The lines to return are the one containing "Viewport: 1015px width, 1176px height." and all that follow it in the entries below, duplicated exactly and nothing else.

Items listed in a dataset
- Opening Delimiter -
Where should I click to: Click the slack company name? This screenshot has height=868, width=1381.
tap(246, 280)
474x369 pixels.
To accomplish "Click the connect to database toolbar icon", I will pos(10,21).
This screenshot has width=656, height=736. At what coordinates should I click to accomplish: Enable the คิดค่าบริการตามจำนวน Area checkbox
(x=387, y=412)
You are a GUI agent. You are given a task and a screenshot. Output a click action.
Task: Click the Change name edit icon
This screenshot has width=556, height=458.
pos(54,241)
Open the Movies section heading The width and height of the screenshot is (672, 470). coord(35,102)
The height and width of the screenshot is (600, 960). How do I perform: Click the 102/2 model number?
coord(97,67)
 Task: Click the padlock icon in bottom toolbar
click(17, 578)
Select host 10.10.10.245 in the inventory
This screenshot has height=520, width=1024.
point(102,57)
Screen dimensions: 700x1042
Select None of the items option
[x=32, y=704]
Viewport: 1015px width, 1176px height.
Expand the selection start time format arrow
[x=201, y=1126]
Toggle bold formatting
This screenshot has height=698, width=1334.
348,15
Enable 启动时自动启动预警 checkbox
- Closing Delimiter -
● **RESULT FOR THIS EXERCISE**:
Viewport: 1015px width, 1176px height.
Expand the selection start time format arrow
[x=201, y=1126]
Toggle bold formatting
This screenshot has height=698, width=1334.
348,15
Enable 启动时自动启动预警 checkbox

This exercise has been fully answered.